USCIS Publishes Final Rule to Modernize Certain Employment-Based Immigrant and Nonimmigrant Visa ProgramsMonday, November 21st, 2016
The long-awaited final rule to modernize and improve several aspects of employment-based nonimmigrant and immigrant visa programs, in order to retain EB-1, EB-2 and EB-3 immigrant workers and high-skilled nonimmigrant workers, is moving forward and has made it through the OMB review process. It was published in the Federal Register on November 18, 2016 and will be effective in 60 days. USCIS has also amended regulations to better enable U.S. employers to hire and retain certain foreign workers who are beneficiaries of approved employment-based immigrant visa petitions and are waiting to become lawful permanent residents. This rule goes into effect on Jan. 17, 2017, just before President Obama leaves office.
Among other things, DHS is amending its regulations to:
- Clarifies and improves longstanding DHS policies and practices implementing sections of the American Competitiveness in the Twenty-First Century Act and the American Competitiveness and Workforce Improvement Act related to certain foreign workers, which will enhance USCIS’ consistency in adjudication.
- Better enables U.S. employers to employ and retain high-skilled workers who are beneficiaries of approved employment-based immigrant visa petitions (Form I-140 petitions) while also providing stability and job flexibility to these workers.

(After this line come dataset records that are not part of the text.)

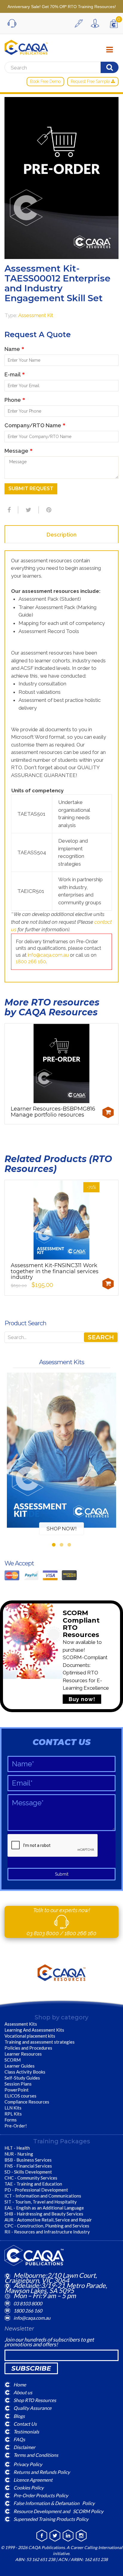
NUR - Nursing (18, 2153)
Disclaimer (24, 2447)
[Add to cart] (108, 1112)
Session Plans (18, 2083)
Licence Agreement (33, 2480)
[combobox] (61, 1337)
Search (101, 1337)
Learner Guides (19, 2065)
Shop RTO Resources (34, 2400)
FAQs (19, 2439)
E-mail (14, 374)
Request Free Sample (91, 81)
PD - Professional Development (36, 2189)
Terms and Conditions (35, 2455)
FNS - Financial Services (28, 2165)
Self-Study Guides (22, 2077)
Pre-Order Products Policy (40, 2495)
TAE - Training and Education (33, 2183)
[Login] (96, 23)
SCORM (12, 2059)
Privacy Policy (27, 2464)
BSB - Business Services (28, 2159)
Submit (61, 1874)
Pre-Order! (15, 2125)
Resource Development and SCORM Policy (58, 2511)
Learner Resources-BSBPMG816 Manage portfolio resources (53, 1111)
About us (22, 2392)
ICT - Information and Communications (42, 2195)
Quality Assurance (32, 2408)
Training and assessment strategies (39, 2042)
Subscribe (31, 2368)
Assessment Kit (35, 315)
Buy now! (82, 1699)
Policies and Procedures (28, 2047)
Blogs (19, 2415)
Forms (10, 2119)
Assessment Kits (20, 2024)
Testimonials (26, 2431)
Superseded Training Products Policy (50, 2519)
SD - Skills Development (28, 2171)
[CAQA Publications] (26, 45)
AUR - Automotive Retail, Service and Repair (48, 2219)
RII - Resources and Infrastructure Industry (47, 2231)
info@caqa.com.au (48, 955)
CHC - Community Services (30, 2177)
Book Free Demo (45, 81)
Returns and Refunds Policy (41, 2471)
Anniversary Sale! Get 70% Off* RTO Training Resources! (61, 6)
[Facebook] (8, 510)
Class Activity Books (24, 2071)
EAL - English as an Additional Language (44, 2207)
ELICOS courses (20, 2095)
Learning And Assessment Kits (34, 2030)
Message (18, 451)
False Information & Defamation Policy (54, 2503)
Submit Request (30, 488)
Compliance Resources (26, 2101)
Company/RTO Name (34, 425)
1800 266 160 (31, 961)
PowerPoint (16, 2089)
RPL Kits (13, 2113)
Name (14, 349)
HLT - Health (17, 2148)
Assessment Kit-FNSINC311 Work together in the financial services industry (55, 1271)
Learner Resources (23, 2053)
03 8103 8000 (43, 1933)
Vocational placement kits (29, 2036)
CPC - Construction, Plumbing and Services (46, 2225)
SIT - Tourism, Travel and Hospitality (40, 2201)
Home (19, 2384)
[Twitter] (28, 510)
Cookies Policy (28, 2487)
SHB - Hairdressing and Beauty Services (43, 2213)
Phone (14, 400)
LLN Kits (12, 2107)
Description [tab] (61, 534)
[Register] (80, 23)
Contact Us (25, 2423)
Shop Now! (62, 1529)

The rule increases the ability of these workers to further their careers by accepting promotions, changing positions with current employers, changing employers and pursuing other employment opportunities. This means that you can use the previous employer’s I-140 petition to extend your H-1B with a new employer even if it is withdrawn (as long as it was withdrawn more than 180 days after approval), or in the event of the termination of the employer’s business. So, there is no I-140 portability; you will still need a new labor certification and I-140 petition to file your adjustment of status application.
- The final rule provides two grace periods of up to 10 days, consistent with those already available to individuals in 13 some nonimmigrant classifications, to individuals in the E-1, E-2, E-3, L-1, and TN classifications. The rule allows an initial grace period of up to 10 days prior to the start of an authorized validity period, allowing nonimmigrants in the above classifications a reasonable amount of time to enter the US and prepare to begin employment. The rule also allows a second grace period of up to 10 days after the end of an authorized validity period, which provides a reasonable amount of time to depart the US or take other actions to extend, change, or maintain lawful status.
- Establishes a grace period of up to 60 consecutive days during each authorized validity period for certain high-skilled nonimmigrant workers when their employment ends before the end of their authorized validity period provided their authorized stay is valid for at least 60 days after such cessation. If not, the grace period will end on the date the authorized date is set to expire. This will obviously enable own to more readily pursue new employment and an extension of their nonimmigrant status.
- The Final rule allows allows certain high-skilled individuals in the United States to apply for work authorization, given:
- They are the principal beneficiaries of an approved Form I-140 petition,
- An immigrant visa is not authorized for issuance for their priority date, and
- They can demonstrate compelling circumstances exist that justify DHS issuing an employment authorization document in its discretion. Such employment authorization may only be renewed in limited circumstances and only in one year increments.
- Automatically extends the employment authorization in the same category and validity of Employment Authorization Documents for up to 180 days from the date of the prior EAD’s expiry (EADs or Form I-766’s) or until djudication of the EAD nrenewal application, for certain individuals who apply on time to renew their EADs. The Form I-9 rule is also updated to permit an I-797 receipt notice to be accepted as a permissible I-9 document, in conjunction with the expired EAD, to re-verify the foreign national’s work authorization. This additional 180-day period will not apply to those categories that first require the approval of an underlying application before the EAD renewal can be adjudicated.
- Eliminates the regulatory provision that requires USCIS to adjudicate the Form I-765, Application for Employment Authorization, within 90 days of filing and that authorizes interim EADs in cases where such adjudications are not conducted within the 90-day timeframe.
- Clarifies various policies and procedures related to the adjudication of H-1B petitions, including, among other things, providing H-1B status beyond the six year authorized period of admission, determining cap exemptions and counting workers under the H-1B cap program.